Energie: Möglicher Gaslieferstopp: Wie sich die Industrie auf den Worst Case vorbereitet
In vielen Industrieprozessen wird Erdgas benötigt. Ein russischer Lieferstopp würde viele Branchen daher empfindlich treffen.
Foto: imago/photothekDüsseldorf, Frankfurt, Stuttgart. In Deutschland zittert die Wirtschaft vor einem plötzlichen Stopp der russischen Gaslieferungen. Intensiv diskutieren die Energiekonzerne mit ihren Großverbrauchern, wo sich wie viel Gas im Ernstfall einsparen ließe. Die Unternehmen durchforsten ihre Produktionsnetzwerke nach Anlagen, die sich ohne größere Folgen abschalten ließen – sollte es zu dem befürchteten Engpass kommen.
Klar ist bislang lediglich, dass Privathaushalte und öffentliche Einrichtungen prioritär versorgt werden sollen.
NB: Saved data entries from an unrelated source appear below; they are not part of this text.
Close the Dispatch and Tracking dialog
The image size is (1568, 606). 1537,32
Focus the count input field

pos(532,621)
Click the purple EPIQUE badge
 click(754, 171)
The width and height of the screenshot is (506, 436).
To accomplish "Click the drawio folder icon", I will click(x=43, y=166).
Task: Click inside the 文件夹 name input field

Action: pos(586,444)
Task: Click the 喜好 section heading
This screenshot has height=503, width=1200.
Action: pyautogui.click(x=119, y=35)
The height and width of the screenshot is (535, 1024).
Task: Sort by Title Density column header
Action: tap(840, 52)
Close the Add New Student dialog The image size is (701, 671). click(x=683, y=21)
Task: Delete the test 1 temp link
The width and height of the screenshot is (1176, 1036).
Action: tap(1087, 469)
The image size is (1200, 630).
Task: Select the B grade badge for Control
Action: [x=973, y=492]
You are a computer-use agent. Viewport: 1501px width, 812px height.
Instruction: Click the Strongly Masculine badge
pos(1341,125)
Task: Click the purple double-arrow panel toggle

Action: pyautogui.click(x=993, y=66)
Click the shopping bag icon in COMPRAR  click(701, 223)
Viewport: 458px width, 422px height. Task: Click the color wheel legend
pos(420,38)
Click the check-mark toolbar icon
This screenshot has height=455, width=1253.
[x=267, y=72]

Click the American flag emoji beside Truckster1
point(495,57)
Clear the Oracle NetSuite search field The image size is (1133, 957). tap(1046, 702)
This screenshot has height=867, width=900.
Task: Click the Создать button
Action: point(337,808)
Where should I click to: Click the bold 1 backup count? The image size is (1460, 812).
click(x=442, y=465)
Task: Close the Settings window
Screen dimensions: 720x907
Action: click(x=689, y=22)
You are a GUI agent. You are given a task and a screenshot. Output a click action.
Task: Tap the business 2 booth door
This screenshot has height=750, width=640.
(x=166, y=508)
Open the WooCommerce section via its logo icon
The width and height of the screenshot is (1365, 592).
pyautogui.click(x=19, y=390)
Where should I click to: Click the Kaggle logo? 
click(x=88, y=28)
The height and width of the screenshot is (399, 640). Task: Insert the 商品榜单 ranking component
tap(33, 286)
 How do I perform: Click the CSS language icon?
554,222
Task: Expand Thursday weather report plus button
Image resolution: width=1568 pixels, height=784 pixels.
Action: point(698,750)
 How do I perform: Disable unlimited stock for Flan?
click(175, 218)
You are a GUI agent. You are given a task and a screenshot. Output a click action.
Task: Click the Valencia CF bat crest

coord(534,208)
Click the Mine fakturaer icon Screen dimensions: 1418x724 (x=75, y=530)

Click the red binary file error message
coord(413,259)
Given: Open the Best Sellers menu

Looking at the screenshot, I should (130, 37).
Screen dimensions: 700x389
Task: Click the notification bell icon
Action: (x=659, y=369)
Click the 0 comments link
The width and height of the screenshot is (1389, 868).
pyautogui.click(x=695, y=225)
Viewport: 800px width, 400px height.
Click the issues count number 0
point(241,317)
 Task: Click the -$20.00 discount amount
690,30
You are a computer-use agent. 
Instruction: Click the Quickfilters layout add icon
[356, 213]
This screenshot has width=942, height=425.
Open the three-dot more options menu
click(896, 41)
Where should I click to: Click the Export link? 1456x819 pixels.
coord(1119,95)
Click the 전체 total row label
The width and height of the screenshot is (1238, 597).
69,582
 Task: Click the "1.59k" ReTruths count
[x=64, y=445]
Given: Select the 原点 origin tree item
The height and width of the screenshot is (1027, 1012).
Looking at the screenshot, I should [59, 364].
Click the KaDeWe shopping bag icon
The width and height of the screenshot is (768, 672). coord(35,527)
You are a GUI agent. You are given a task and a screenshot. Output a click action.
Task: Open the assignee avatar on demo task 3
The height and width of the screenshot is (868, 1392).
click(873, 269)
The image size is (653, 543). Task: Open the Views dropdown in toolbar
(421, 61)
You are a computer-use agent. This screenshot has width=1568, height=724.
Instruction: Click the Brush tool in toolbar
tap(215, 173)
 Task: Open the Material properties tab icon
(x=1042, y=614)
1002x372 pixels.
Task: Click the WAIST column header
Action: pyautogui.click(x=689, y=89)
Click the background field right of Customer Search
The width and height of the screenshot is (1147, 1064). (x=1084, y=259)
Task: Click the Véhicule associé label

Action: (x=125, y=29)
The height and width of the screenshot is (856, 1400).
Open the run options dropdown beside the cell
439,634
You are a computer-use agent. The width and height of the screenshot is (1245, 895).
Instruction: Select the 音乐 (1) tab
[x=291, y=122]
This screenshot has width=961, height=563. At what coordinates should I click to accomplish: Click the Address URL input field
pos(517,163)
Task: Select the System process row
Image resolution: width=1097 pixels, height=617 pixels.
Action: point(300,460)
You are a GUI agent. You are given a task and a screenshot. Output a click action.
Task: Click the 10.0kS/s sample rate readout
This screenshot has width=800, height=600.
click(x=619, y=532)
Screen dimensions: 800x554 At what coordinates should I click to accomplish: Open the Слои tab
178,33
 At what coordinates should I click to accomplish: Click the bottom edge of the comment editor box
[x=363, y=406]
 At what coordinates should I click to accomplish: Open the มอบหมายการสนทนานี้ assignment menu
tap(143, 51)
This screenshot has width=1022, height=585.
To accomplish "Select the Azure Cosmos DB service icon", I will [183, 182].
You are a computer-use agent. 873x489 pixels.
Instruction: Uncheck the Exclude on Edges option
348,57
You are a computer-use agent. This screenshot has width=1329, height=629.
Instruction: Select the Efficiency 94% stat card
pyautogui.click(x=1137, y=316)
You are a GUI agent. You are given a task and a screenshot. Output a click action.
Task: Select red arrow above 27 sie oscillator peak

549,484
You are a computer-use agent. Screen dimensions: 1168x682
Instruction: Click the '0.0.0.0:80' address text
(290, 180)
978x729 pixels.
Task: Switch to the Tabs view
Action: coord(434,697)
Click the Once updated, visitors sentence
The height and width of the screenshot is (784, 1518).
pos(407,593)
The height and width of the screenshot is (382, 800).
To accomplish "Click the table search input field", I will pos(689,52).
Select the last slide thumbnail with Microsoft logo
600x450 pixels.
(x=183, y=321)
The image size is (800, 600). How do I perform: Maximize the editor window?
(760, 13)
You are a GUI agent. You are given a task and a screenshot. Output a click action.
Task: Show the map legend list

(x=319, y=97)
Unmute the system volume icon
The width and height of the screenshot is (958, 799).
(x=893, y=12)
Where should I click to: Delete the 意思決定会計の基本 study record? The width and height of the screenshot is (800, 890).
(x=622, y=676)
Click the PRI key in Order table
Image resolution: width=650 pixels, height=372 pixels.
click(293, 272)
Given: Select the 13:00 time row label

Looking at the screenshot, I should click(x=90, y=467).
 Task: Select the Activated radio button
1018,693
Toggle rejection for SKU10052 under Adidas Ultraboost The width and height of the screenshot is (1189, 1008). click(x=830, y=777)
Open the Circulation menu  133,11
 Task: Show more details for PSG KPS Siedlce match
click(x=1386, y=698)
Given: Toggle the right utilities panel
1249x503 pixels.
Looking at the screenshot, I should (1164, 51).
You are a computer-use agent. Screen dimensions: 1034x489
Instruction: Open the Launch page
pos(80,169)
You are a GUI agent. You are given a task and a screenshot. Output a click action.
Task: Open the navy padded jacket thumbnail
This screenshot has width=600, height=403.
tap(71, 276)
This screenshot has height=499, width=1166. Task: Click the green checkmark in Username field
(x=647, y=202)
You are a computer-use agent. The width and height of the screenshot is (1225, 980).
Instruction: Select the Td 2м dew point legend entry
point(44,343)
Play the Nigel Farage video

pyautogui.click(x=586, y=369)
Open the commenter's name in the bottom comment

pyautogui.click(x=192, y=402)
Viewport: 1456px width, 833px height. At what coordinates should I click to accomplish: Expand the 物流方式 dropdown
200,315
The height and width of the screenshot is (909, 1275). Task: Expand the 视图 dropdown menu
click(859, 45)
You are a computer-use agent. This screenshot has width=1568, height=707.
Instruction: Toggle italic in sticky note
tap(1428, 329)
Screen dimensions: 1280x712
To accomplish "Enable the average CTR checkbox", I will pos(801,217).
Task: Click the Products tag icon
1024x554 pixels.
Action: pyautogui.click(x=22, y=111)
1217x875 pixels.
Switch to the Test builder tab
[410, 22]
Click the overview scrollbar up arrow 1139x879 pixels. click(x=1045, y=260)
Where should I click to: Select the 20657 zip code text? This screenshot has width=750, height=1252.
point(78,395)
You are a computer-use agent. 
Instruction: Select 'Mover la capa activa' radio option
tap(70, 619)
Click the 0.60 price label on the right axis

Doch dagegen regt sich nun Widerstand aus der Industrie.
„Die aktuelle Priorisierung der Gaslieferungen für private Haushalte vor der Industrie muss dringend überdacht werden“, sagte etwa der neue Vorstandschef des Sensorspezialisten Sick, Mats Gökstorp, bei der Bilanzvorlage des Unternehmens am Mittwoch. „Es muss eine Balance gefunden werden, die beiden Bereiche hängen zu stark voneinander ab.“
Ähnlich äußerte sich Karl-Ludwig Kley, Aufsichtsratschef des Energieversorgers Eon, in einem Gespräch mit dem „Manager Magazin“. Die Politik solle „sehr ernsthaft darüber nachdenken, ob sie die Reihenfolge nicht umdreht und erst bei Privaten abschaltet und dann bei der Industrie“, sagte Kley, der auch das Kontrollgremium der Lufthansa anführt.